Do cabin crew members have to be able to speak English to obtain their Cabin Crew Attestation?
Answer
Reference: Regulation (EU) No 965/2012 Air Operations, Annex III (Part-ORO) and Annex IV (Part-CAT) is available on EASA website.
There is no EU (or ICAO requirement) that cabin crew members must speak English. It is a general practice that cabin crew members do speak English to facilitate the communication in the aviation industry. The operator defines what languages its cabin crew members must be able to speak and at what level.
Regulation (EU) No 965/2012 specifies the following two requirements:
- The operator shall ensure that all personnel are able to understand the language in which those parts of the Operations Manual, which pertain to their duties and responsibilities, are written (ORO.MLR.100(k)), and
- The operator shall ensure that all crew members can communicate with each other in a common language (CAT.GEN.MPA.120).

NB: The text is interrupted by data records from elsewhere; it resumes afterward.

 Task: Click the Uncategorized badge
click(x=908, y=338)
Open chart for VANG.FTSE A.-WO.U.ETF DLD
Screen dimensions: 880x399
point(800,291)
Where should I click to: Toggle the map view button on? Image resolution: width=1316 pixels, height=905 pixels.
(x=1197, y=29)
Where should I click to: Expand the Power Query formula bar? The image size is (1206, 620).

There is no EU (or ICAO) requirement for a specific language regarding cabin crew communication with passengers. It must be noted that it is difficult, if not impossible, to mandate the ‘required’ languages to be used on board with regard to communication with passengers, as this differs on daily basis from a flight to flight. For example, a German airline has a flight departing from Frankfurt to Madrid and it is assumed that the cabin crew members speak German since they work for a German operator. In addition, they may speak English if the operator selected this language as a criterion. The passenger profile may, however, be such that these languages are not ‘desired’ on this flight as passengers do not necessarily speak or understand any of the two languages (passengers may be e.g. Russian, Chinese, Iranian, Indian, Pakistani, Polish, Finnish, Croatian, Hungarian, Bulgarian, Czech, Slovak, etc., or there is a large group of e.g. Japanese tourists).

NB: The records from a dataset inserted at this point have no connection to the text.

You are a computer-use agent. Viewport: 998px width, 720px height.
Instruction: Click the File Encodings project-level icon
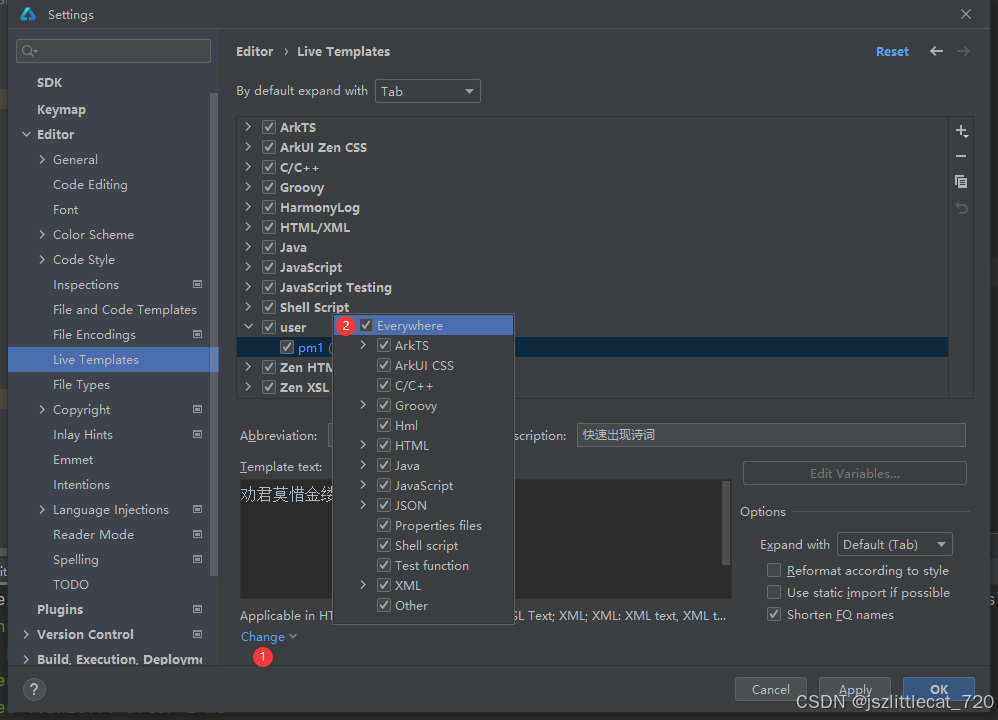click(197, 335)
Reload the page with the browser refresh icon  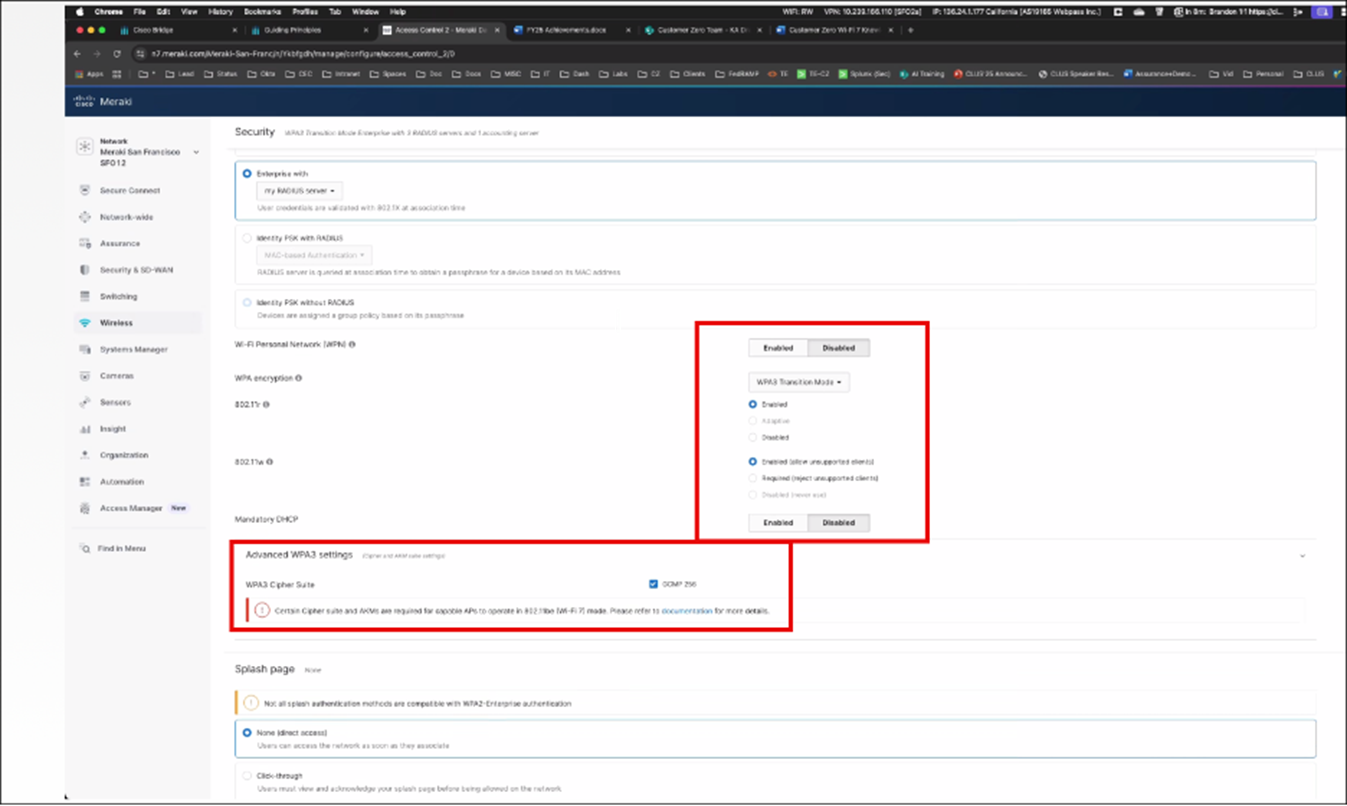click(117, 54)
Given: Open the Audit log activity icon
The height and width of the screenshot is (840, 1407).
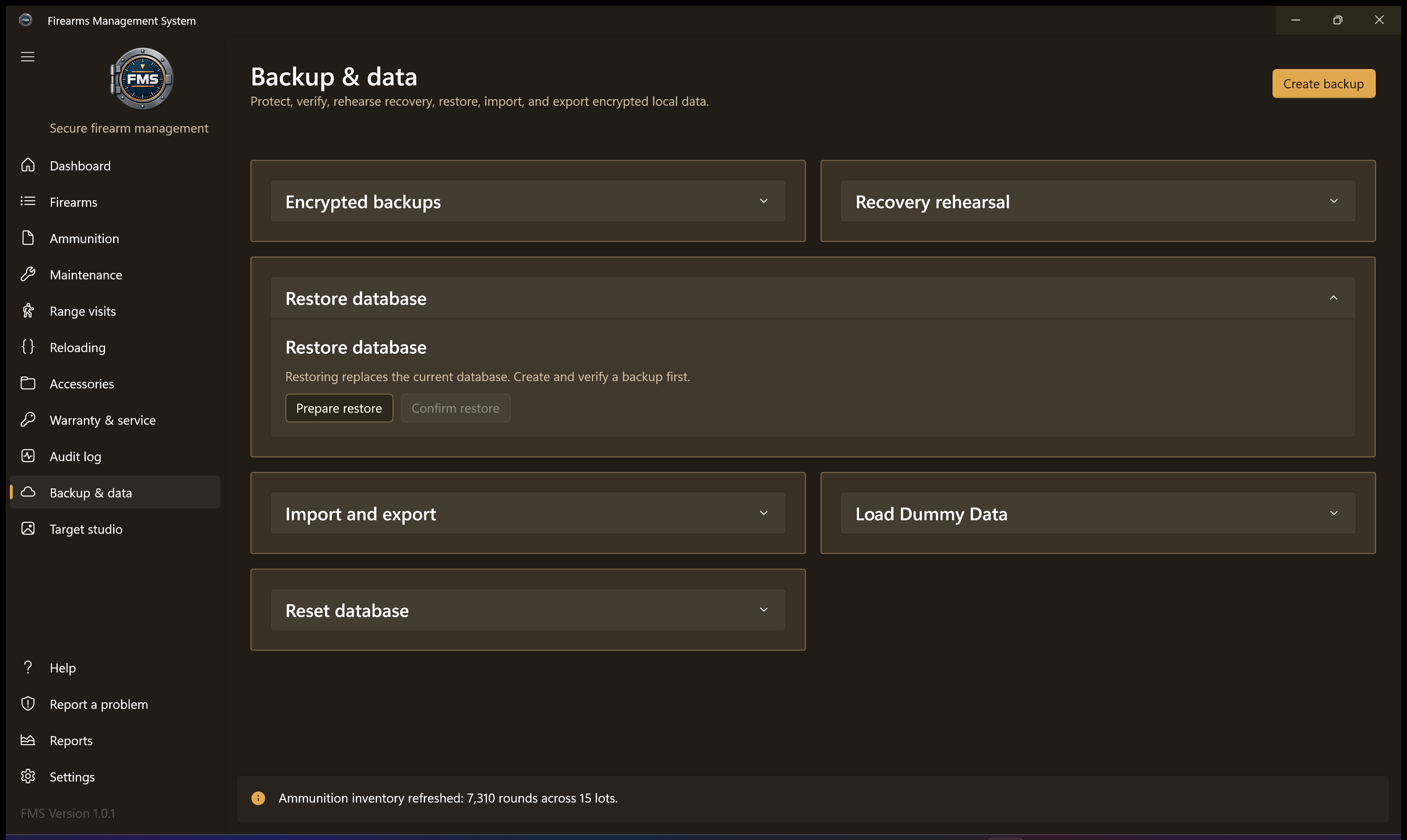Looking at the screenshot, I should pyautogui.click(x=28, y=456).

Regulation (EU) No 965/2012 mandates the operator to ensure that briefings and demonstrations related to safety are provided to passengers in a form that facilitates the application of the procedures applicable in case of an emergency and that passengers are provided with a safety briefing card on which picture type-instructions indicate the operation of emergency equipment and exits likely to be used by passengers. It is therefore the operator’s responsibility to choose the languages to be used on its flights, which may vary depending on the destination or a known passenger profile. It is also a practice of some operators to employ ‘language speakers’, i.e. cabin crew members speaking certain languages, who mainly operate their language-desired route(s).